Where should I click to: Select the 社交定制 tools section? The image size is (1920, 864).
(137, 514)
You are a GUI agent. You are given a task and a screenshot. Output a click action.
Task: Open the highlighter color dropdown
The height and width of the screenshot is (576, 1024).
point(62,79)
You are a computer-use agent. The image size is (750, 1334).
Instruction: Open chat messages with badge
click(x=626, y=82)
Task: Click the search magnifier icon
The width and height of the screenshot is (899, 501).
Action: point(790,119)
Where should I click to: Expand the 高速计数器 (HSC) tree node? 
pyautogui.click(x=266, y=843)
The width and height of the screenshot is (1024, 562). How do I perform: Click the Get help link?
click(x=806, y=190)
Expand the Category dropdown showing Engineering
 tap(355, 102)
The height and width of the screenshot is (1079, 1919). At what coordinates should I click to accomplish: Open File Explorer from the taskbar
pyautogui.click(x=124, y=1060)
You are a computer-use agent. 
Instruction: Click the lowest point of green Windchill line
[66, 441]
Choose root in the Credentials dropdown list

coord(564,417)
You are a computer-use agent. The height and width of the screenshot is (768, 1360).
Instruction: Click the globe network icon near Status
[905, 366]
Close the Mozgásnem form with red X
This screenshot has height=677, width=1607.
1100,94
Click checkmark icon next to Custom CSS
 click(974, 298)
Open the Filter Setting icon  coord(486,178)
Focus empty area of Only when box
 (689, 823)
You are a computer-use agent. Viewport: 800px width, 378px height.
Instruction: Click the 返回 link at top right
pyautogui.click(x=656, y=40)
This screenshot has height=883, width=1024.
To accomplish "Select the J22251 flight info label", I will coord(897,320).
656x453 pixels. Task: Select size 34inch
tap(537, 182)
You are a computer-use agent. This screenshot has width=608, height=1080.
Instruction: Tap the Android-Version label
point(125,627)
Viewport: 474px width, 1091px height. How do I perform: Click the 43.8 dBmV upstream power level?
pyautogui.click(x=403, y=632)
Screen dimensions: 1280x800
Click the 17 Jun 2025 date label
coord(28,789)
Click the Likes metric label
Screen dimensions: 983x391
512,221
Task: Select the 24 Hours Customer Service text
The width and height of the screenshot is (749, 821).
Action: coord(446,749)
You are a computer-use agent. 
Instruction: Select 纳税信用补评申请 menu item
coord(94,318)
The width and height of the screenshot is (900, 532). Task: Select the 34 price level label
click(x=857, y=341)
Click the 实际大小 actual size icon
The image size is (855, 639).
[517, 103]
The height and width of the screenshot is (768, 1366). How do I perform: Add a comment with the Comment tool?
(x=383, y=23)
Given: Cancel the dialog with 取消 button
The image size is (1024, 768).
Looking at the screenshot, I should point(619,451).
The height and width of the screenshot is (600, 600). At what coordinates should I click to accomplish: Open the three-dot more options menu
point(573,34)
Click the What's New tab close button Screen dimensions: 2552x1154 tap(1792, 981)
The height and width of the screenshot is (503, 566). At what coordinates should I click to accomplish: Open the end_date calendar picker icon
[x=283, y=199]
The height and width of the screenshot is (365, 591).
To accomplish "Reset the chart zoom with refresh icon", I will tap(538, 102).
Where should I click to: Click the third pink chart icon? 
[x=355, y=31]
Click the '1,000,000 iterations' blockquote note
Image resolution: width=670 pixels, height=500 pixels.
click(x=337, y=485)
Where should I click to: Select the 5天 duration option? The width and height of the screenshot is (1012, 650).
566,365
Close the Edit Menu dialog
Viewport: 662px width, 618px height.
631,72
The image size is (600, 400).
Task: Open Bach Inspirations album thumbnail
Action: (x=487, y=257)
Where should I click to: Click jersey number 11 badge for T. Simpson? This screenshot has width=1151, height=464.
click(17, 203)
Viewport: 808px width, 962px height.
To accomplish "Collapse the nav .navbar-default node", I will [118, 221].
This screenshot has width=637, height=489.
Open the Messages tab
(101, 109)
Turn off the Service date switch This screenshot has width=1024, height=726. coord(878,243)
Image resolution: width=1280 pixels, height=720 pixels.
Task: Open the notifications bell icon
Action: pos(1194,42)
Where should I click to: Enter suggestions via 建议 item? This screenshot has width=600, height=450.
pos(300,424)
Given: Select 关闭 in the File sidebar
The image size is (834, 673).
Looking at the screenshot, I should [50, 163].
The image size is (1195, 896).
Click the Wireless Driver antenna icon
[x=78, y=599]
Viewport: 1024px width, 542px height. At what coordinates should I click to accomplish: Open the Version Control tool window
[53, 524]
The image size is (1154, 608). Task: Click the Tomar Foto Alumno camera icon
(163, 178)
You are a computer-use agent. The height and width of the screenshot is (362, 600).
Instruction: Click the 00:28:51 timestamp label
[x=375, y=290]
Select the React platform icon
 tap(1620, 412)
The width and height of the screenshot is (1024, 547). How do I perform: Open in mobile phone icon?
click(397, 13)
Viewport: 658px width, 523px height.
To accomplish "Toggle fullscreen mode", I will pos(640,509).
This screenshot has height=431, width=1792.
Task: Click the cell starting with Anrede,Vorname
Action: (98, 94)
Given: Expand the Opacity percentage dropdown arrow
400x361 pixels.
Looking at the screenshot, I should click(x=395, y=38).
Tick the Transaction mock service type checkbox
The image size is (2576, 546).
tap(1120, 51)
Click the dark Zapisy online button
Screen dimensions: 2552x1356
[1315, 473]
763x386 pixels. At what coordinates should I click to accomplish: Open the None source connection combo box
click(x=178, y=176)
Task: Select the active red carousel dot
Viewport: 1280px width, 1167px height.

----------

▸ **YOUR INSTRUCTIONS**:
From the records above, count the lines that contain "dialog". Only the number should be written.

▸ **THE ANSWER**:
2